Oct 06, 2006 02:20
i feel useless and stupid.
that is what i concluded after folding clothing for four hours today
useless/stupid.
i have not accomplished anything in my life and the only reason why that could happen is because i am
stupid
the only consequence that comes from this is that i am
useless.
therefore i am useless and stupid.
i think it's time to get a new job. i mean superstore is great hours and all, but i really want to work somewhere that i could meet new people and possibly have more human interaction.
i mean, someplace down academy or corydon is BOUND to be looking for someone...
who knows... i just want to serve people, not have to be rushed ALL the time like i was at dairy queen... like have the choice of being able to have light conversation... and dealing with rude customers is part of it... sighs...
we'll seeeeee... i can think of three places right now [baked expectation, academy bar and eatery... well places like that... but i bet they are really hard to get a job at...] i saw matthew today working... he's like "yea it's a job"... i am glad i at least somewhat helped him... at least i know his rents are happy...
so i guess i will just have to continue to work at SS until i can get somewhere new...
mim wrote about her childhood... and said it was wonderful... and i must agree, I LOVED BEING A CHILD...
running free at the cabin with my cousins... my grandpa... Avoe, may he party in heaven...
when me and my brother felt truly comfortable around eachother...
running naked outside and swimming all day long in the lake and when i would fall asleep at night i would feel like i was still getting pushed around by waves...
manitoba jumbo... playing in it, making sculptures, masks and... rubing all over my body, waiting for it to dry and trying to wash it off in the lake...
loosing my running shoes in mud holes... only to find them the next summer when i am in that same mudhole again... but they were somewhat disentegrated...

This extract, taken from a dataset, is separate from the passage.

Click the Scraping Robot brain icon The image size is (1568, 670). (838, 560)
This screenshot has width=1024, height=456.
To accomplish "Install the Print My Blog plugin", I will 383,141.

my house in linden woods... crying over a bunny who had been abandonned, my friend sean nixon... who would chase after me when i got mad at him and started to cry and wouldn't let me go until we were friends again...
skinned knees from jumping off the roof of my moms car, right after she told me not to go on the roof of her car... and then going up to be casually [holding back the pain] and telling her i fell when i was walking over there...

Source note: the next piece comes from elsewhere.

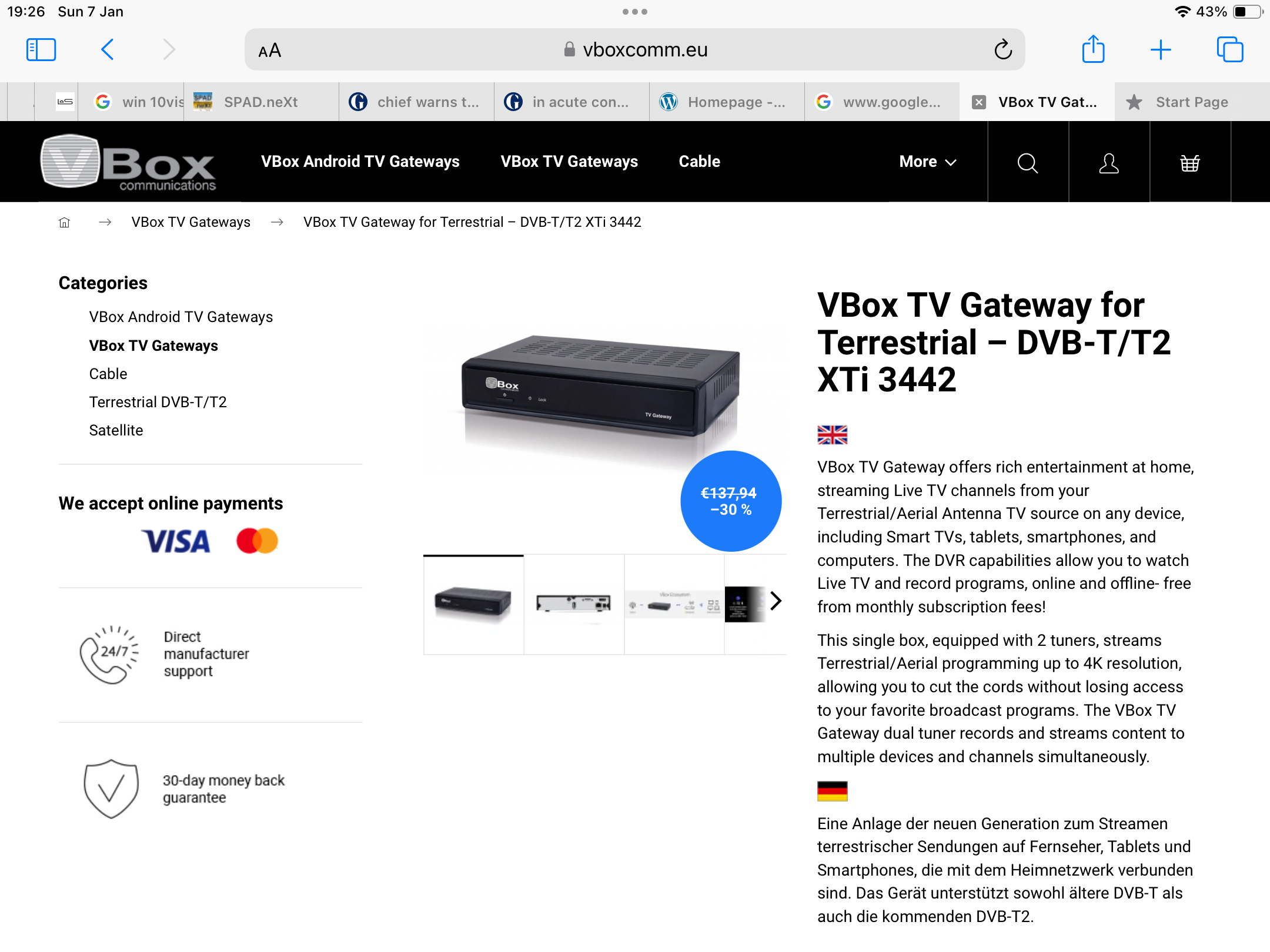Go back to the previous page
Screen dimensions: 1270x952
coord(107,50)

when the storm sewer got plugged in front of our house, we would wade in the mini-lake formed there, even when i had an ear infection.
mini soccer and going to the zoo with chicken pox... remembering when i could use the small door to get into the bulidings and when the animals looked larger than life... and the scary fish...

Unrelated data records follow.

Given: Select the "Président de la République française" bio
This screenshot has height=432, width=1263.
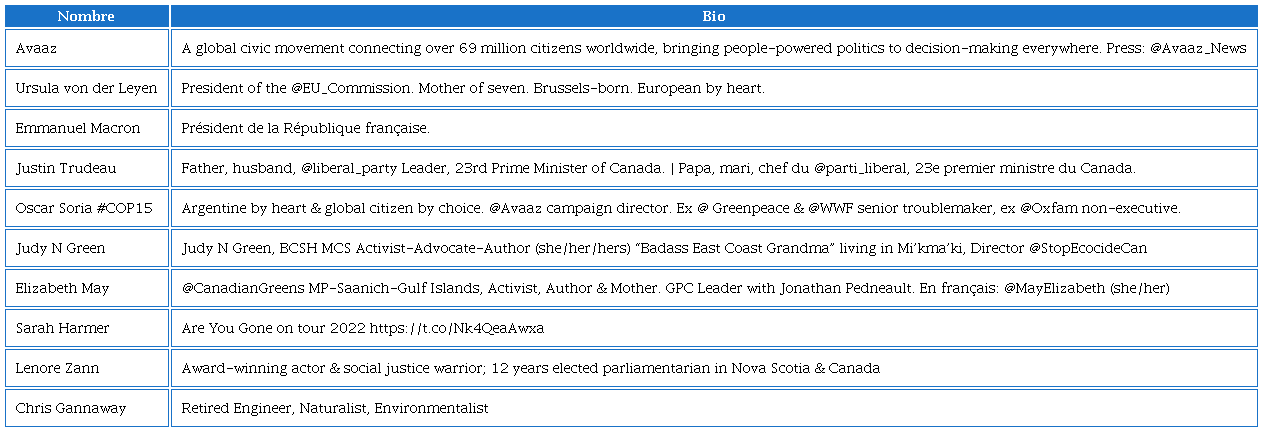Looking at the screenshot, I should pos(305,128).
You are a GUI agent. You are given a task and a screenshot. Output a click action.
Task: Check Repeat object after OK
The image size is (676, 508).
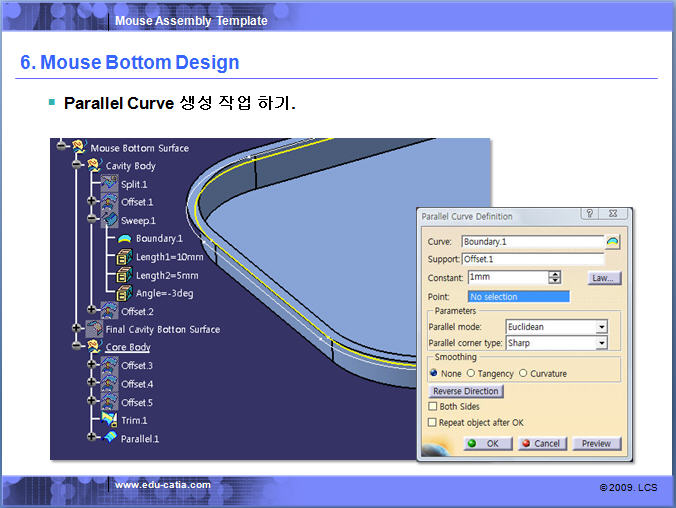[x=433, y=423]
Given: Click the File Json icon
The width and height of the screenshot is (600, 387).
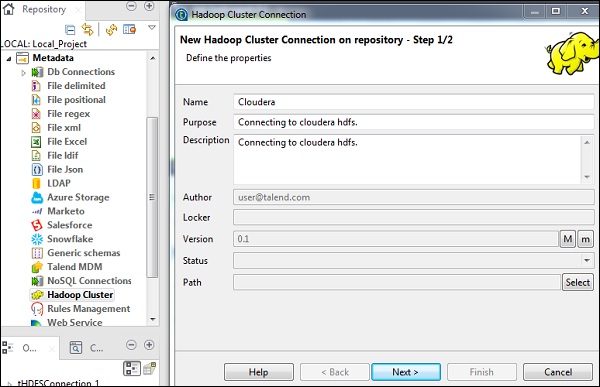Looking at the screenshot, I should (x=37, y=170).
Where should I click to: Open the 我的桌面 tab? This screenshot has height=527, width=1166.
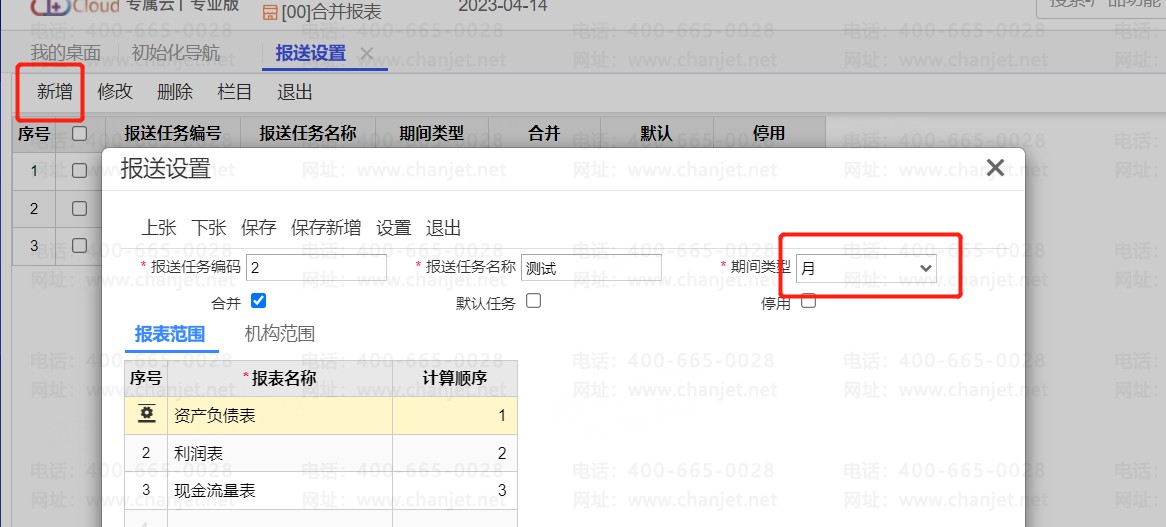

going to mexico and spending the whole day in the water... playing... in teh water, because no one else would...
i could go on and on...
today i had a REALLYshitty day.
then i went to work, which made it worse.
then i rushed after work to go to academy bar and eatery to watch devon bate sing/preform/guitarrrrr...
and i must say. it was amazing, i am just sad jes coves didn't attend, but for understandable reasons.
then staying [after all the SJRians left] to watch josh peters and rachel ____ preform... who were also quite considerable swell... actually i really liked them...
and the guy they were will played a rubber band with a barrell as a bass... IT ROCKED.
so yea... i think i am going to try to attend at least one show a week, and so far i have suceeded.
which means i will need to work more... but yea...
i saw georgia, who has moved out and quit school [i am seriously concerned for her... like no tomorrow, but it feels like i have no way to help her... but maybe this is something she needs to find out for herself... also her mom is rad so i think she wont slip too badly]
and also saw lauren wilton who looked absolutely gorgeous... i couldn't believe it actually, i mean the sjr buzz was that she was "folky" but i mean... she was just so creatively dressed and beautiful... wow. i don't think she was as happy to see me, but owell...
i met michealen... this girl who zach also knows... she also plays water polo and i had seen her at the pool alot, and now i can actually say hi and stuff if i see ehr again...
and then ethan... and of course devon... and some other people who i recognized but didn't actually know...
yea... i have no idea why i am going into so much detail, but i was just really happy to see people i hadn't seen in some time...
but i vow to keep in touch with georgia, even if it's just "i'll see u then" kinda things...
anyways... i have tons of homework this weekend, and tons to do so maybe i should sleep.
i want to get CDs so badly, but i am pretty much broke.